I really love Annie Dillard’s prose. Lyrical, poetic, and sensuous are too weak to fully describe her style. Her new novel, The Maytrees is one of those stories that drops the reader right onto Cape Cod, into Provincetown, and on the beach in a “clam shack.” I imagine the “shack” as the characters call it, to be like the clam shacks that dot the Jersey shore on the mainland and the bay side of the barrier islands. I spent many years down there, and I still hanker to be nearer the ocean, or at least the Gulf of Mexico. There is something about the sounds, the smell of salt spray, the sun, the breeze off the ocean that is mystical and magical. Dillard takes me right back to those childhood days on the boardwalks and beaches of South Jersey.
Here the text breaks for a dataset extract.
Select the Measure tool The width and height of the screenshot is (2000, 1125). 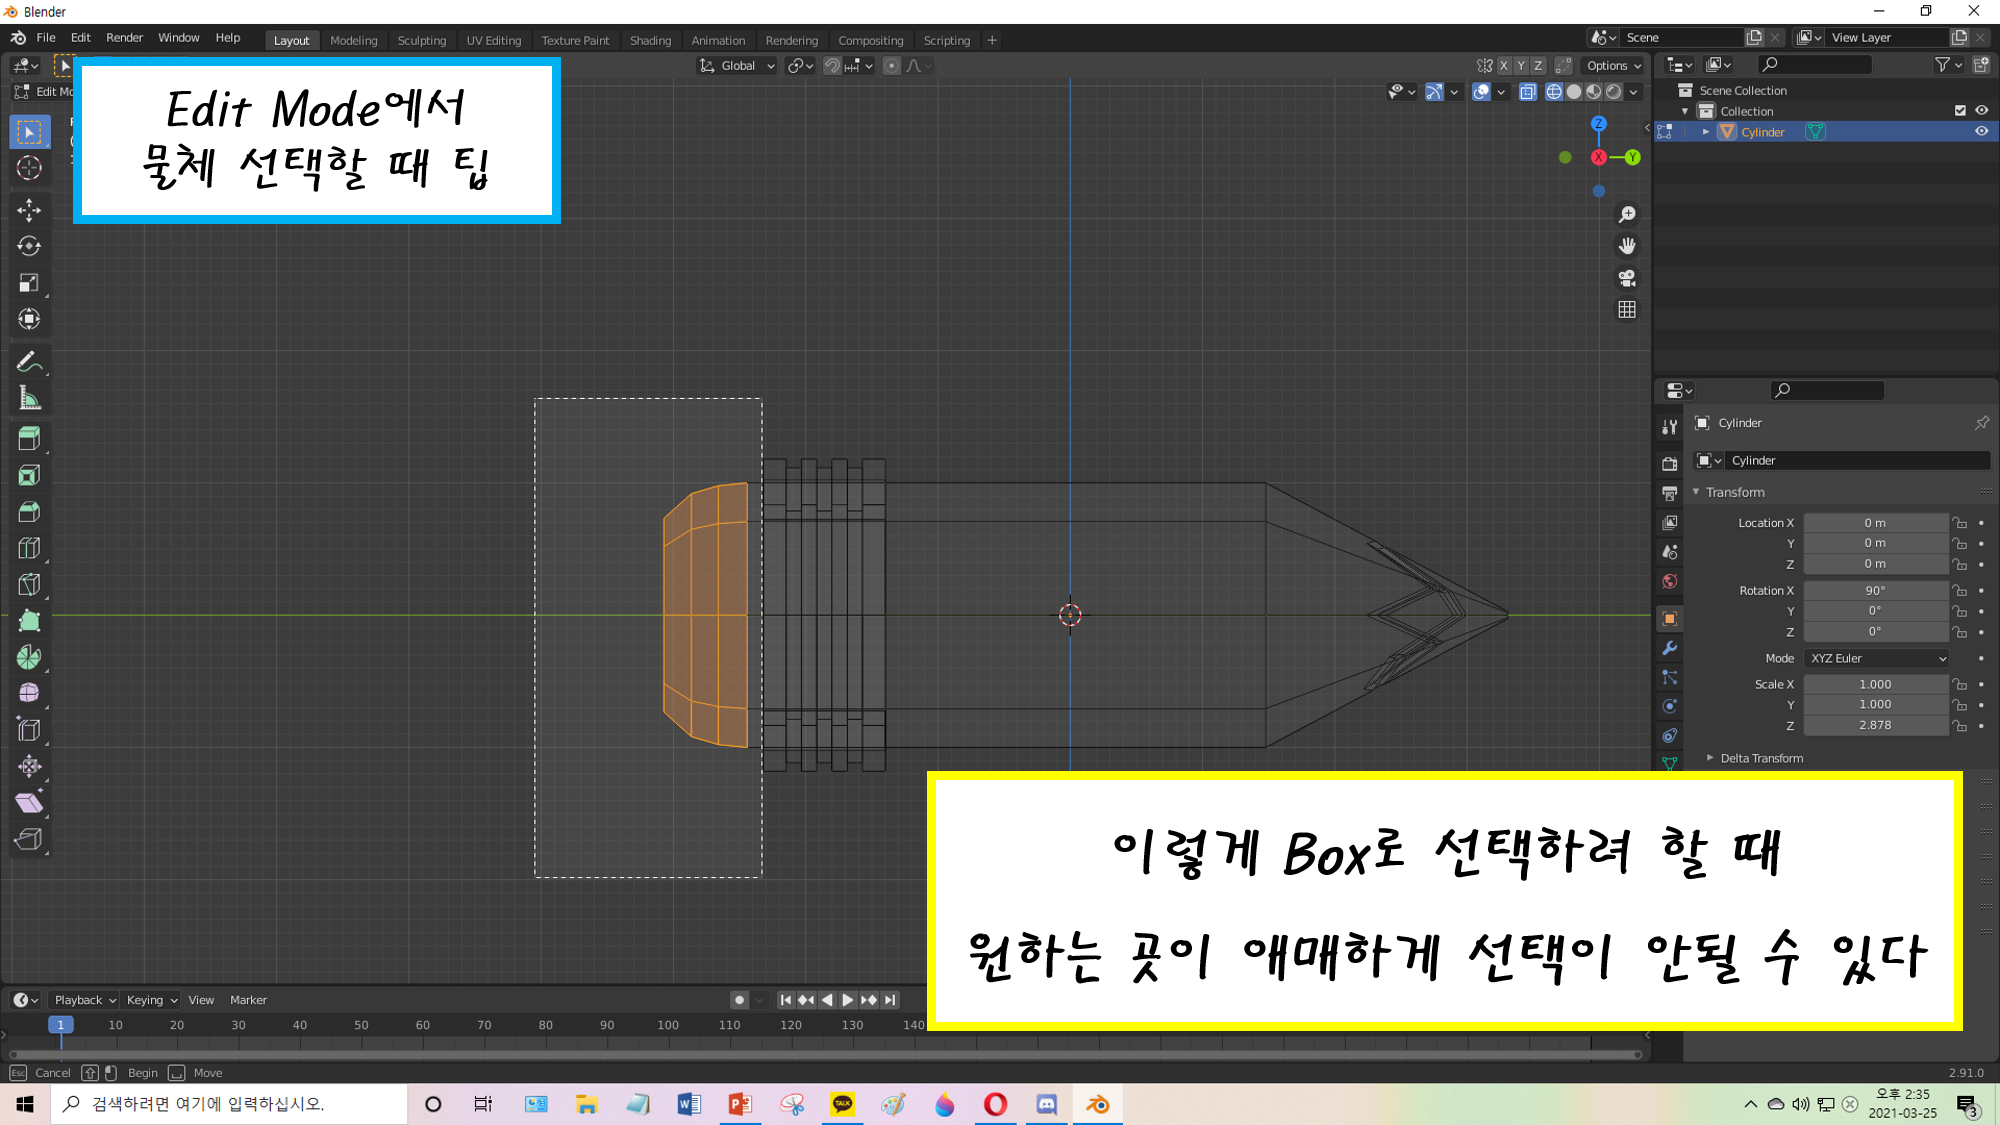coord(29,399)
I must admit, however, that some (a few, not too many) sentences seemed tortured and forced me to re-read to parse out the meaning. Those were like sudden waves that came crashing down without warning, few enough to be only a minor distraction.
This book also inspired me to re-read Annie Dillard’s classic Pilgrim at Tinker Creek. I read this many years ago, but recently discovered I had lost my copy. I am glad I replaced so I had it within easy reach. I find this the best part of buying and keeping, lots of books, right?
If you don’t know Dillard, start with Pilgrim, go onto to A Writer’s Life, then dive into Maytrees. You won’t be disappointed, and I think you will find a new favorite author.